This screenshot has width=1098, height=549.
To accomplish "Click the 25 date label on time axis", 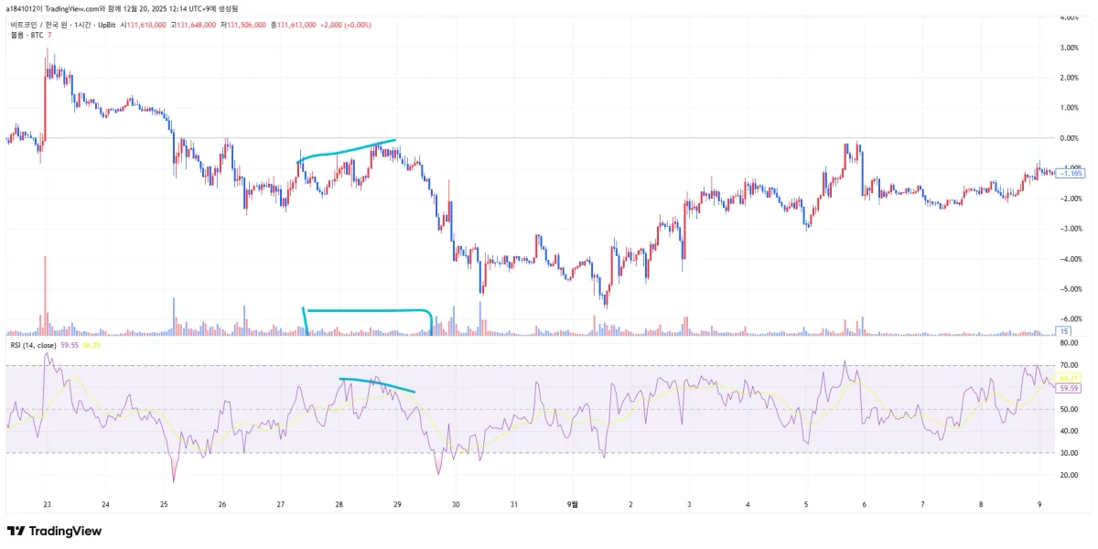I will [x=164, y=504].
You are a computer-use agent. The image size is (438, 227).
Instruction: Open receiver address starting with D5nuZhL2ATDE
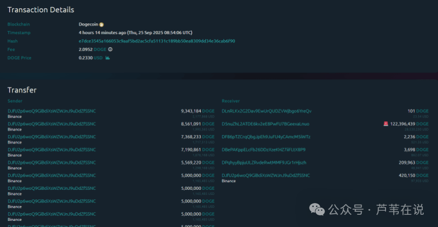click(265, 124)
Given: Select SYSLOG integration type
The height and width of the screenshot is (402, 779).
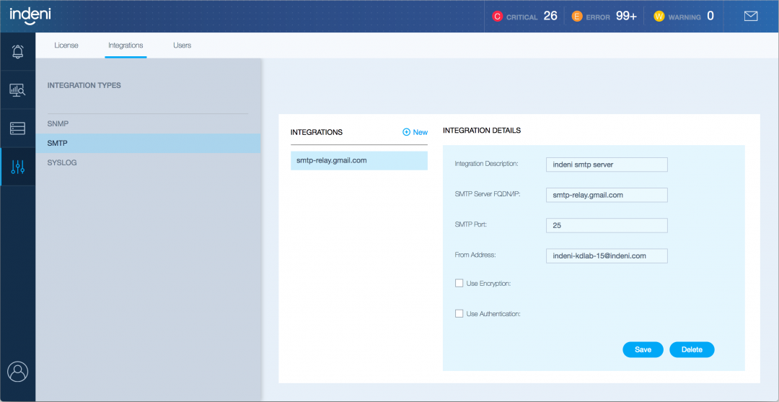Looking at the screenshot, I should pyautogui.click(x=62, y=162).
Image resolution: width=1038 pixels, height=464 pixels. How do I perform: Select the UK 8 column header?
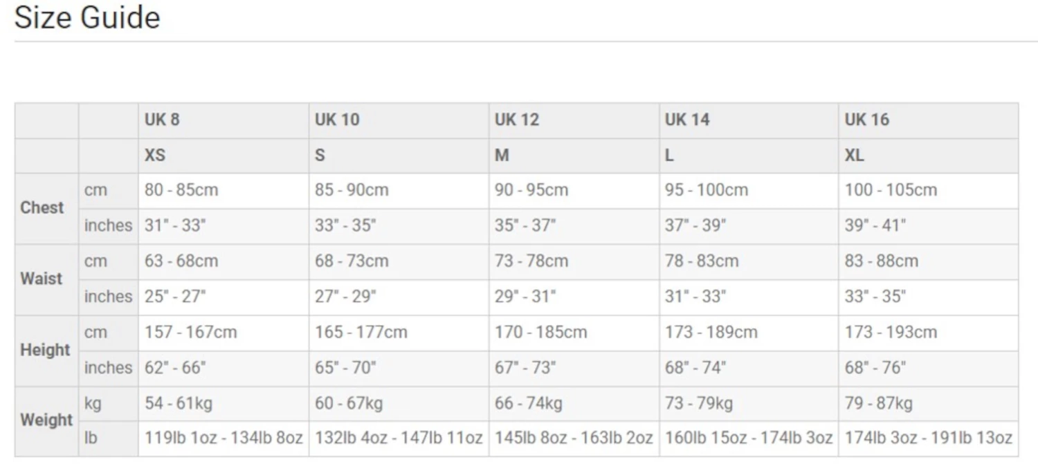click(x=162, y=120)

→ **Problem statement**
Lay out the lines starting with the line containing "You are a computer-use" and going through the line containing "Looking at the" as a two-column CSV with the headers input and output, one row per entry, each field quoted and with line breaks turned into spaces. Leave the pictures out.

→ **Response**
input,output
"You are a computer-use agent. The image size is (438, 227). Instruction: Open receiver address starting with D5nuZhL2ATDE","click(265, 124)"
"Given: Select SYSLOG integration type The height and width of the screenshot is (402, 779).","Looking at the screenshot, I should pyautogui.click(x=62, y=162)."